Este cóctel de anormalidad democrática y represión ha dado como resultado diferentes violaciones a los derechos humanos. Según Human Rights Watch “la impunidad por los abusos a los derechos humanos sigue siendo la norma en Honduras” sin contar que hoy en día la “tasa de homicidios se encuentra entre las más altas del mundo”. Asimismo, las detenciones injustificadas a detractores del gobierno de Hernández cada vez toman más fuerza. Dos casos que encarnan esta situación son los de los periodistas David Romero y Jairo López, el primero detenido en las instalaciones de Radio Globo y el segundo mientras cubría las protestas contra el presidente el pasado 27 de enero, a quien trasladaron a una comisaria sin informarle el hecho del que se le acusaba.

Varios organismos internacionales y organizaciones no gubernamentales se han pronunciado respecto a la situación que atraviesa el país. Freedom House en su última medición calificó a Honduras como un país “parcialmente libre” puntuándolo con un 46 sobre 100.

Por su parte, la Oficina del Alto Comisionado de las Naciones Unidas para los Derechos Humanos (ACNUDH) durante el Examen Periódico Universal (EPU) que se dio el 8 de mayo de 2015 y que tuvo como relatores a Namibia, Paraguay y República de Corea, encontró que desde el primer ciclo (2010), el país evaluado había ratificado “seis instrumentos internacionales de derechos humanos”. No obstante, este avance contrasta con varias de las preocupaciones manifestadas por países como Polonia y Noruega por “casos de violencia contra periodistas y activistas de derechos humanos” y por la “destitución de cuatro jueces por el Congreso”.

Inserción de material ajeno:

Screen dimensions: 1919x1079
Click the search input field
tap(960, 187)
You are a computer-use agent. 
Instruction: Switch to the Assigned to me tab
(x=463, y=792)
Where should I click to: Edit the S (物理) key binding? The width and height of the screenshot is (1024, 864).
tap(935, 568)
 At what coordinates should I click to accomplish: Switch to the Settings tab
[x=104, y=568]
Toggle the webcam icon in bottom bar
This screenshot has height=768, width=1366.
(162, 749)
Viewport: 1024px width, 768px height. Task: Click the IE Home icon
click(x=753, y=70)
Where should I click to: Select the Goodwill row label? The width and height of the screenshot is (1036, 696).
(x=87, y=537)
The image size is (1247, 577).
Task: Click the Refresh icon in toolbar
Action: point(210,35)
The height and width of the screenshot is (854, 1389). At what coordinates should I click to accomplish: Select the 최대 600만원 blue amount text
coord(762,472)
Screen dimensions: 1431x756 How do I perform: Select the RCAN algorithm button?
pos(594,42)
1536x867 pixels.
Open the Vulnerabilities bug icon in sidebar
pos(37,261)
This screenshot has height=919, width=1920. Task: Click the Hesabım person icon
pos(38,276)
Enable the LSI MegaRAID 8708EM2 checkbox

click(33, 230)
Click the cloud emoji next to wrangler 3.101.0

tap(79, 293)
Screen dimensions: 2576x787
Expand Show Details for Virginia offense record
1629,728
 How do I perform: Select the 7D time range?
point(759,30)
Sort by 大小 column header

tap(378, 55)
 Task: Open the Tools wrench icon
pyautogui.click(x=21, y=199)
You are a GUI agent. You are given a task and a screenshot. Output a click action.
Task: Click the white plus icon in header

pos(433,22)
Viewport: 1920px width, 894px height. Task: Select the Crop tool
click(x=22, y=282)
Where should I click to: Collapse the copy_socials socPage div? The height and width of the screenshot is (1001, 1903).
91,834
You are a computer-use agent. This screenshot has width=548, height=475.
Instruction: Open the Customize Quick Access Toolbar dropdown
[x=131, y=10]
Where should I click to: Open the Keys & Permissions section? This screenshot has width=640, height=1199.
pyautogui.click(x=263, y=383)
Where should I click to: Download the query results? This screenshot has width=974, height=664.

Si bien el país en materia de derechos humanos ha creado varios instrumentos para contrarrestar los ataques a periodistas, defensores y defensoras de derechos humanos, como el Sistema Nacional de Protección para Personas Defensoras de Derechos Humanos, Periodistas, Comunicadores Sociales y Operadores de Justicia, según Amnistía Internacional “los esfuerzos siguen siendo insuficientes para garantizar la protección integral de estas personas”. Del mismo modo, como narra Vanessa Siliezar, abogada y defensora de los derechos humanos en Honduras, “hay muchas defensoras corriendo peligro, tuvimos el asesinato de Berta Cáceres, ambientalista reconocida, y el resultado es el miedo”.

Otro de los problemas en ascenso señalados por el EPU refiere a la “militarización cada vez mayor del país” y “la falta de independencia del sistema de justicia y la impunidad generalizada”, subrayados respectivamente por Suiza y Bélgica.

Estos señalamientos fueron los más fuertes y reiterativos durante el segundo ciclo del EPU, dando lugar a una serie de recomendaciones que coincidieron principalmente en “establecer mecanismos efectivos que permitan garantizar la seguridad de los defensores de derechos humanos, los jueces, fiscales y periodistas, y evitar que los casos de violencia con resultado de muerte, se mantengan en la impunidad”; asimismo, “reforzar el poder judicial y garantizar su autonomía, independencia e imparcialidad”, “respetar y proteger el derecho a la libertad de expresión”, entre otros.

Casi cuatro años después del segundo Examen Periódico Universal, las recomendaciones hechas a Honduras no se han hecho efectivas. Hoy en día continúan los hostigamientos a los defensores de derechos humanos, los ataques y asesinatos siguen impunes, la violencia está en aumento y el silenciamiento de periodistas y activistas no se detiene. Estos hechos hacen parte de las consecuencias que genera un estado de derecho en declive donde la corrupción se configura como una política de gobierno.